Image credit: Ken Hawkins.

Each year, there are 5.6 trillion cigarette butts (weighing 766,571 metric tons) being thrown into the environment all over the world today. However, according to the article published in the recent edition of Nanotechnology, scientists are now trying to turn such waste into a useful thing, kind of material which could be used as a coating for the electrodes of supercapacitors, the electrochemical components to store the great amounts of energy. If it is integrated successfully, the material would be much helpful in providing power to phones and computers as well as EVs and wind turbines.

Instead of chemical reactions for batteries, supercapacitors would store energy by the means of electrical charges; it means they could be capable of charging and discharging in a much quicker way.

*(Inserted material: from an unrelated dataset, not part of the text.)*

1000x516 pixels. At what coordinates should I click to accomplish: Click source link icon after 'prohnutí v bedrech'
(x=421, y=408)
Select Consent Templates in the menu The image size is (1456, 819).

However, they are so huge that they are unable to be used in small gadgets. Researchers are making efforts to find the more approaches to making better supercapacitors. By doing so, they are intended to target on carbon catachrestic of low cost, high electrical conductivity, and long-term stability.

As Jongheop Yi from Seoul National University said in a news release, their study has demonstrated that by resorting to a simple one-step process, the used cigarette butts could be turned into a high-performing carbon-based material. At the same time, such trial could also present a green solution to meeting the global energy requirements.

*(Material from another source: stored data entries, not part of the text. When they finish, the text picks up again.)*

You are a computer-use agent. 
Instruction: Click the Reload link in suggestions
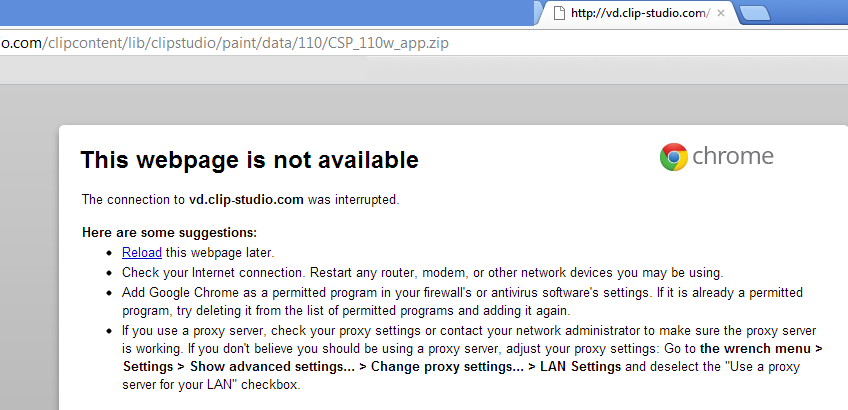point(142,253)
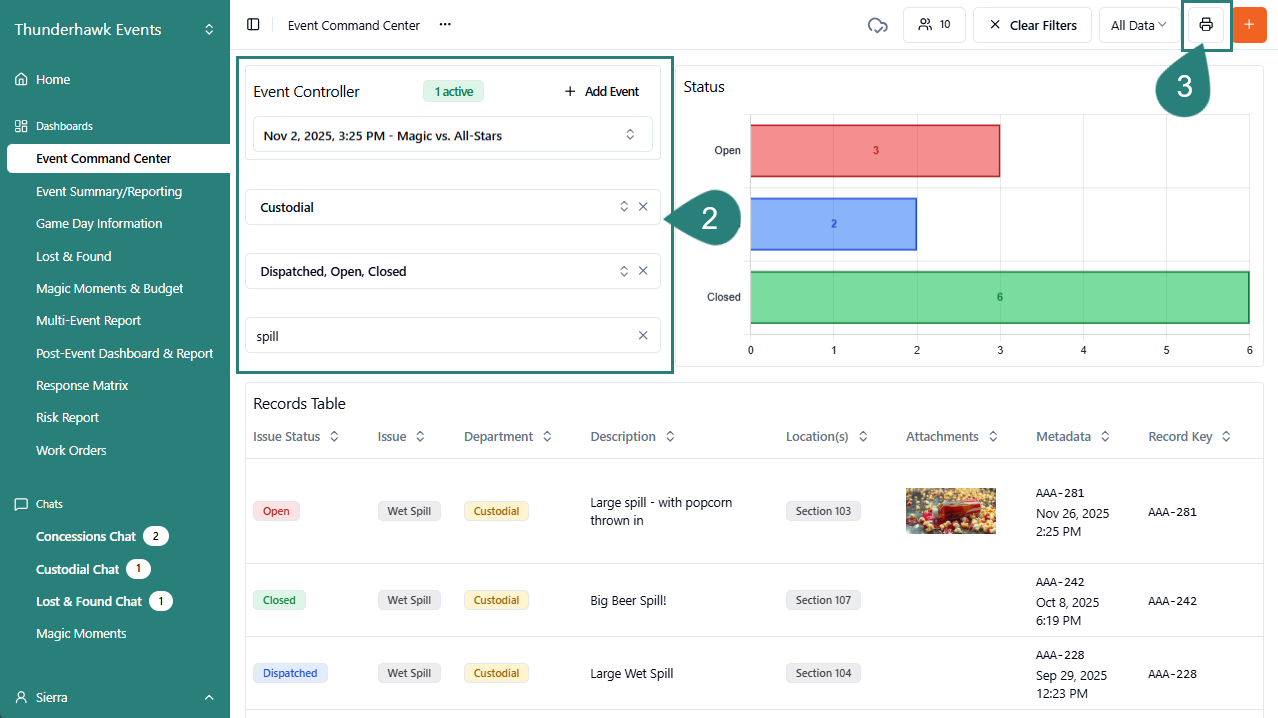Toggle the sidebar panel icon
1278x718 pixels.
click(253, 25)
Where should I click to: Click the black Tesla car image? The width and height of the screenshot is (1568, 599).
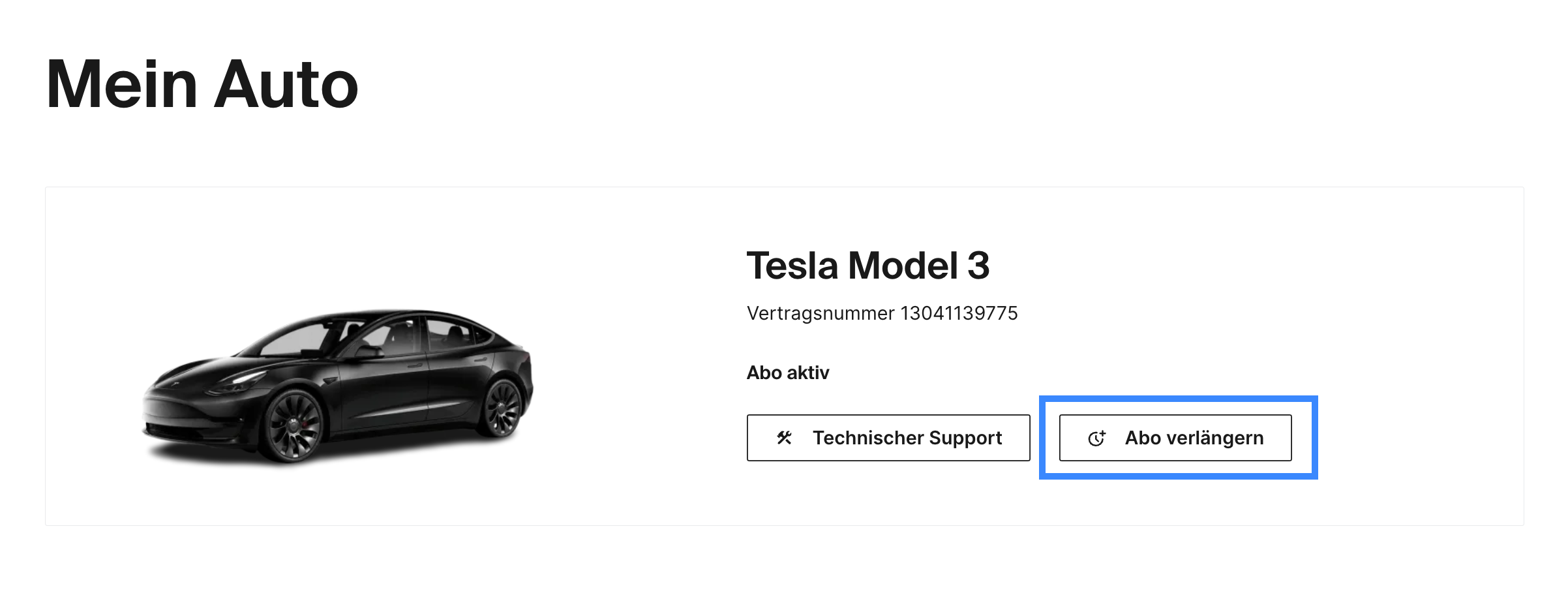click(338, 386)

Being aware that cigarette filters are made of synthetic cellulose acetate fibers, Yi and his colleagues had collected filters from Marlboro Light Gold, Bohem Cigar Mojito, and the One Orange cigarettes and then transformed the toxic and non-biodegradable fibers into a carbon-based material by application of a one-step burning technique known as pyrolysis. Burning the fibers with nitrogen could lead to the creation of a carbon-based material filled with tiny pores, which could allow the material to be a better supercapacitive material as the surface area was increased. If different pore sizes were combined, it would make sure that the material would offer high energy densities.

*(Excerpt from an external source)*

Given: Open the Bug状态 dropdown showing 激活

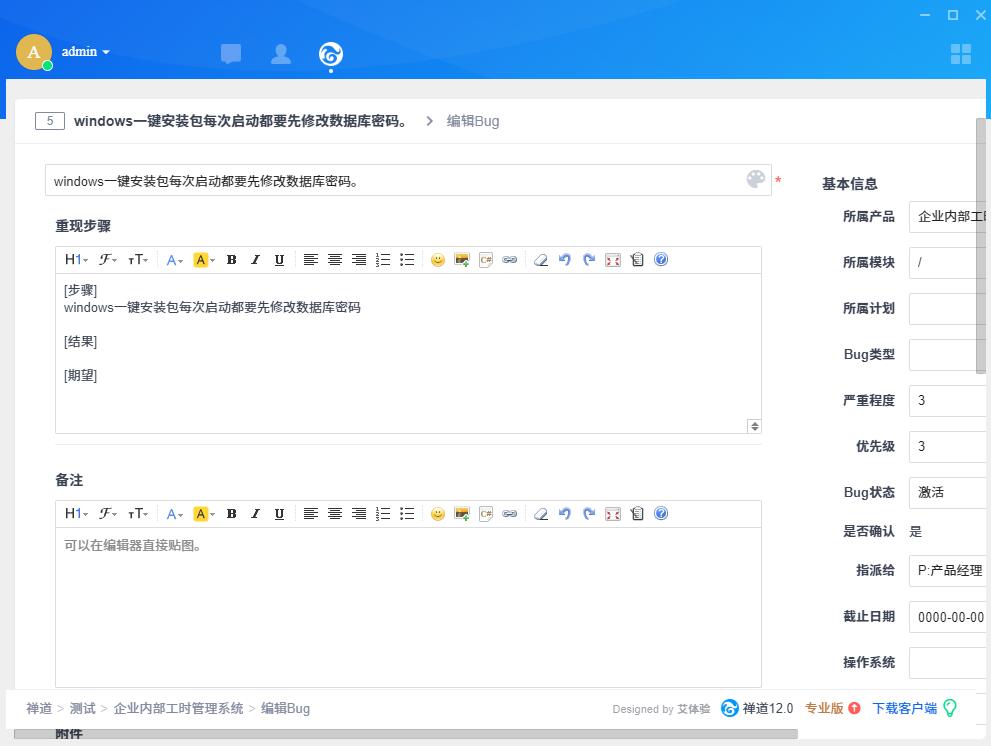Looking at the screenshot, I should tap(948, 492).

In its experiment, Yi and his team attached such material to an electrode and examined it in a three-electrode system to identify how it could adsorb electrons (charge) and then release them (discharge) in an effective way. To their surprise, they discovered that it could store a higher amount of electrical energy in regard to those commercially available materials such as carbon and graphene as well as carbon nanotubes.

Image: Ken Hawkins via Flickr CC BY 2.0

Source: IOP

Journal reference: Lee, Minzae, et al. “Preparation of energy storage material derived from a used cigarette filter for a supercapacitor electrode.” Nanotechnology 25.34 (2014): 345601.